Fortuner pertama kali meluncur di Australia pada 2015. Selama satu dekade, SUV ini dikenal sebagai salah satu model Toyota dengan penjualan paling lambat di negara tersebut.
Vice President Sales and Marketing Toyota Australia, Sean Hanley, mengatakan keputusan ini diambil karena adanya perubahan selera konsumen terhadap SUV tangguh di Australia.
“Fortuner telah menjadi produk yang bagus bagi kami selama bertahun-tahun dan memiliki basis pelanggan yang kecil namun antusias. Tapi dengan perubahan preferensi konsumen di Australia, kami memutuskan untuk menghentikan Fortuner,” kata Hanley, dikutip dari CarExpert, Rabu (12/11/2025).
Fortuner akan resmi keluar dari showroom Australia pada pertengahan 2026. Meski demikian, banyak konsumen yang sudah lebih dulu beralih ke model Toyota lain yang lebih sesuai kebutuhan.
“Sebagian besar pelanggan kini kembali ke Hilux, atau beralih ke SUV seperti Land Cruiser Prado dan Land Cruiser 300 Series,” ujar Hanley.
Berdasarkan data penjualan periode Januari hingga Oktober 2025, Fortuner terjual 2.928 unit. Angka tersebut jauh di bawah pesaing utamanya, Ford Everest dengan 21.915 unit dan Isuzu MU-X dengan 12.499 unit.
Saat pertama kali diluncurkan, Fortuner dijual mulai 47.990 dolar Australia atau sekitar Rp 500 jutaan. Mobil ini diposisikan sebagai alternatif diesel dari Toyota Kluger yang saat itu masih bermesin bensin, dan kini sudah bertransformasi menjadi SUV hybrid sepenuhnya.
Di pasar Australia, Fortuner dijual lebih murah dari Ford Everest yang juga lahir pada 2015 dengan harga mulai 54.990 dolar Australia atau sekitar sekitar Rp 571,9 juta dengan nilai tukar saat ini.

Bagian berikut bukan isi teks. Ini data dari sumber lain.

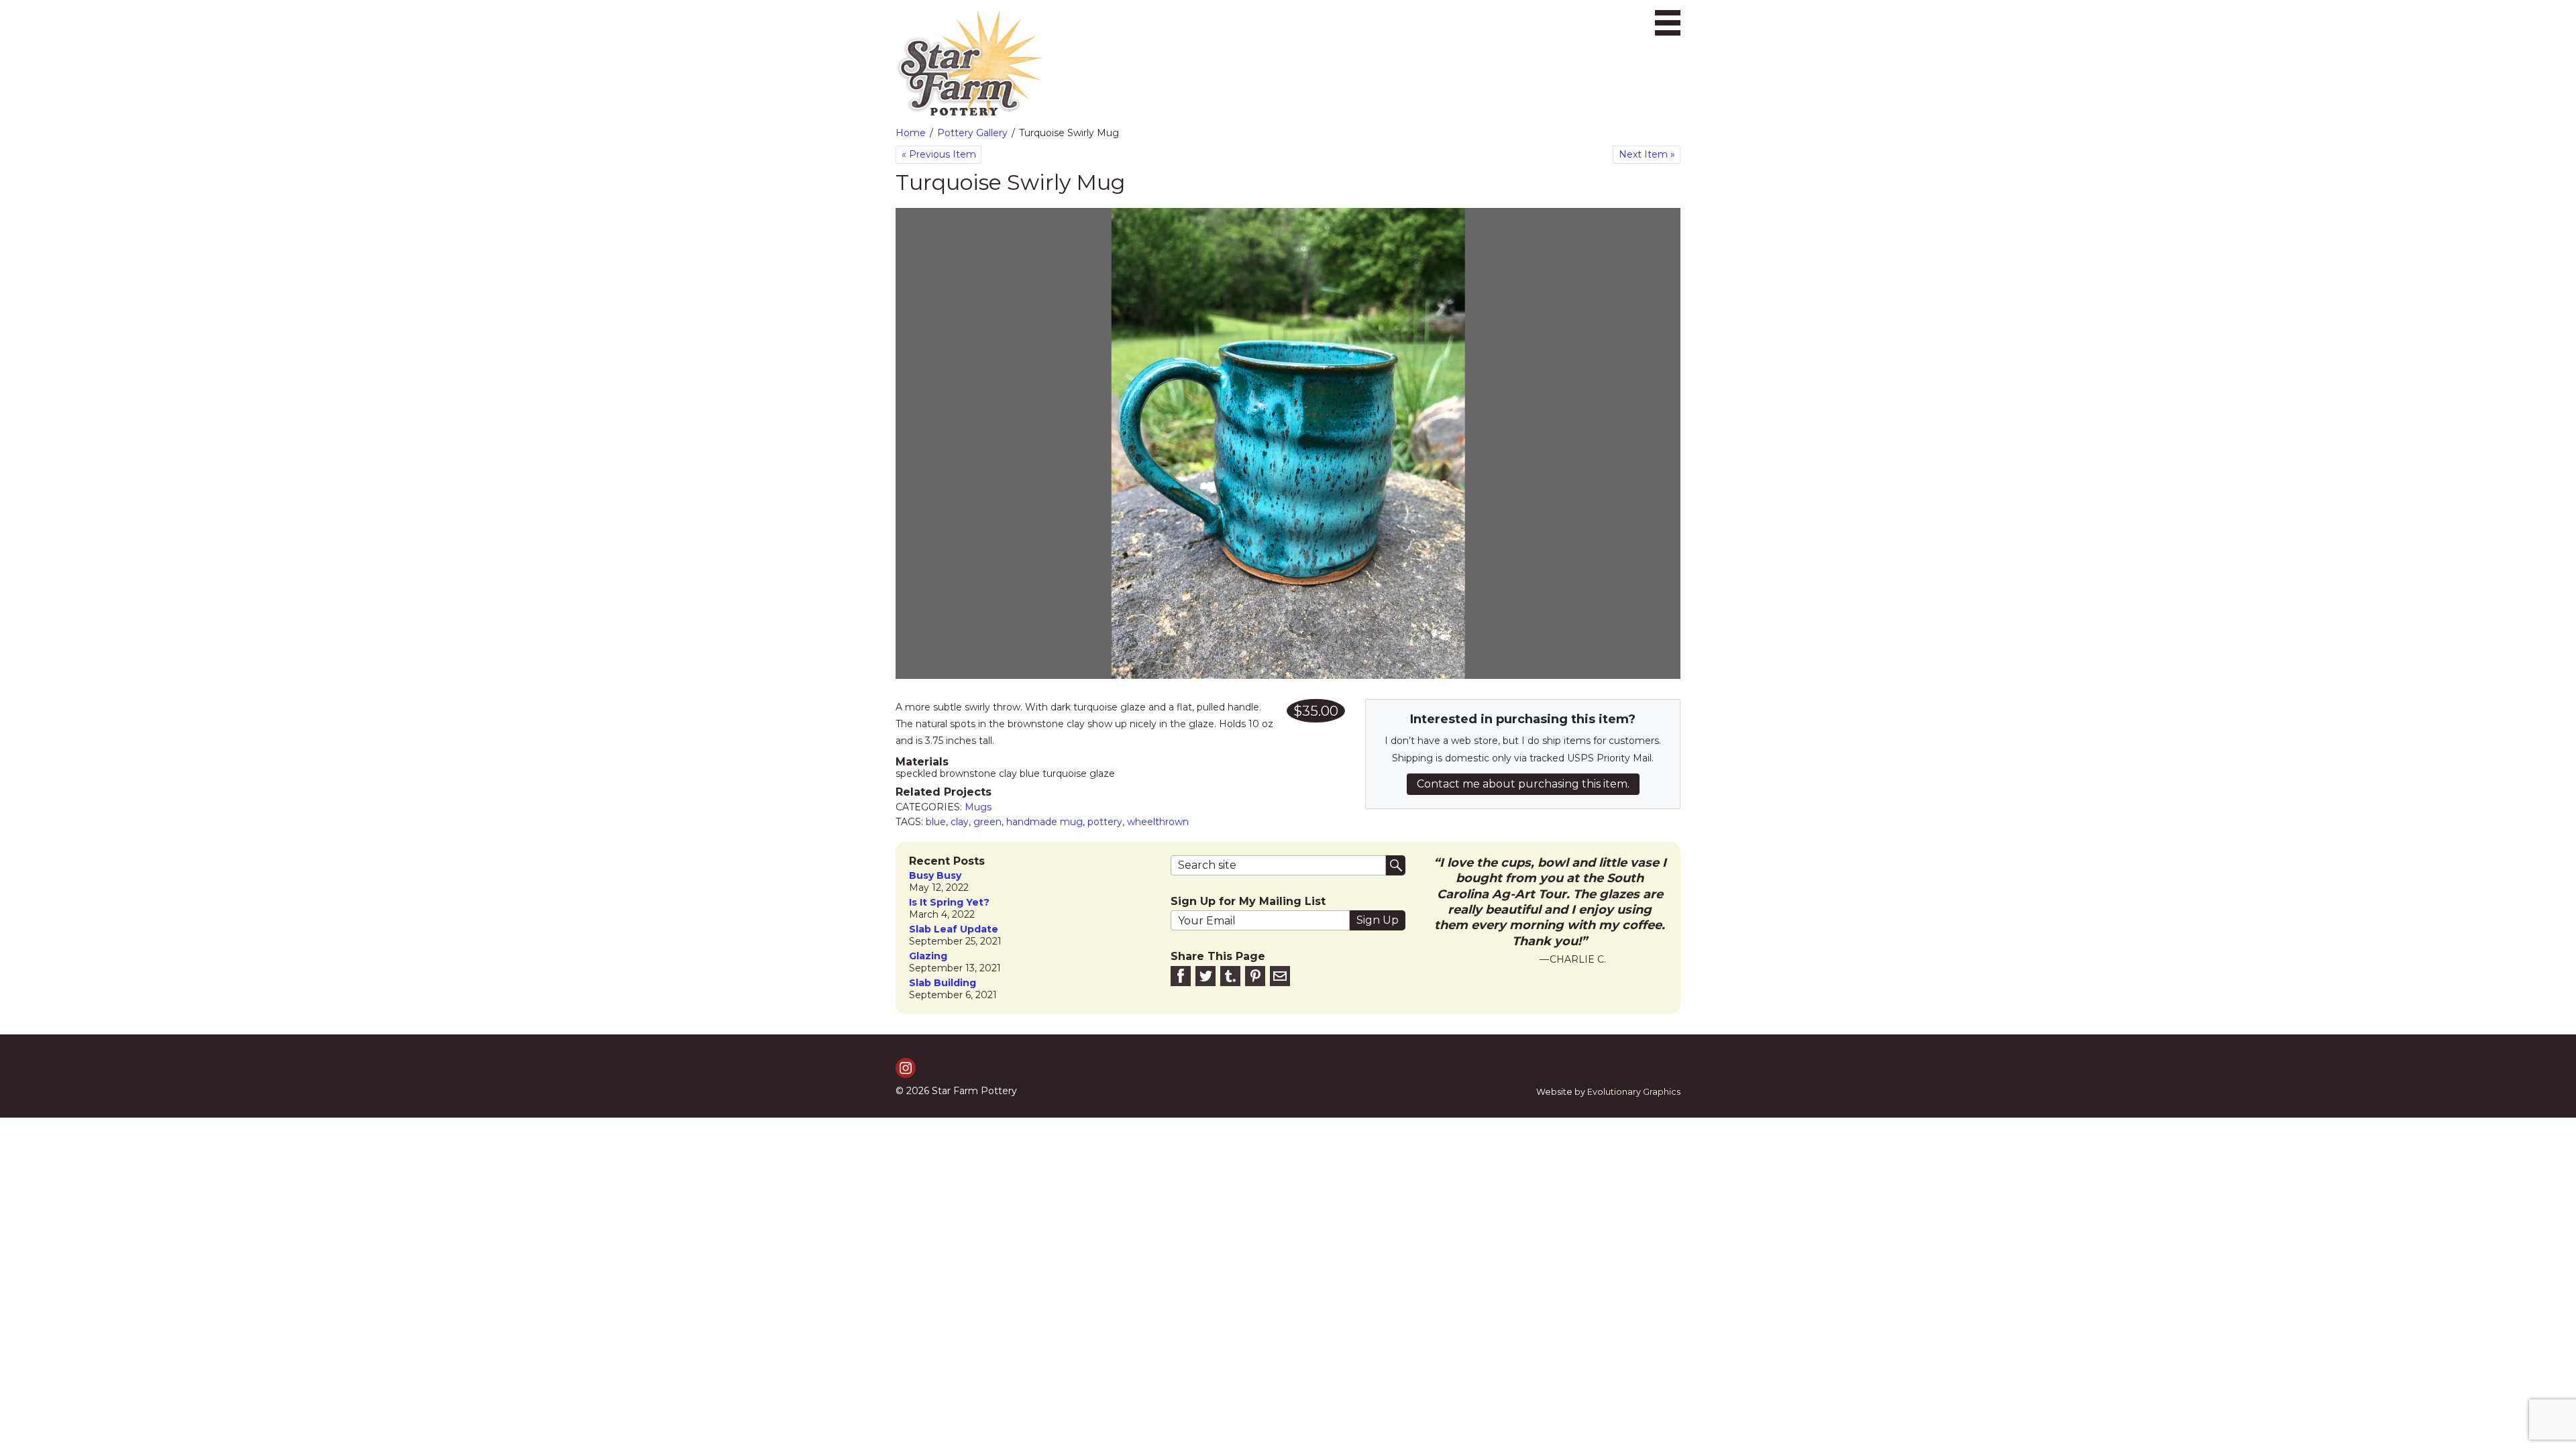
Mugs (978, 807)
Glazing (928, 956)
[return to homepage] (969, 63)
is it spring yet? (949, 902)
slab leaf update (953, 929)
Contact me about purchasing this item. (1523, 783)
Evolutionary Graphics (1633, 1092)
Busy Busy (935, 875)
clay (960, 822)
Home (911, 133)
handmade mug (1044, 822)
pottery (1104, 822)
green (987, 822)
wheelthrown (1158, 822)
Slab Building (942, 983)
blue (936, 822)
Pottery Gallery (972, 133)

Namun Everest disebut menempati segmen yang lebih premium karena dibangun dari rangka Ford Ranger dan ditujukan menantang Toyota Land Cruiser Prado. Rata-rata penjualan Fortuner sejak 2016 hingga 2024 hanya sekitar 3.400 unit per tahun.
Bantah Gagal Meski performa Fortuner tidak begitu moncer, Toyota tidak menganggap keberadaannya di Australia sebagai kegagalan.
“Setiap produk yang kami hadirkan punya peran. Fortuner punya perannya sendiri, dan kami tahu sejak awal bahwa mobil ini tidak akan menjadi Toyota terlaris,” ujar Hanley.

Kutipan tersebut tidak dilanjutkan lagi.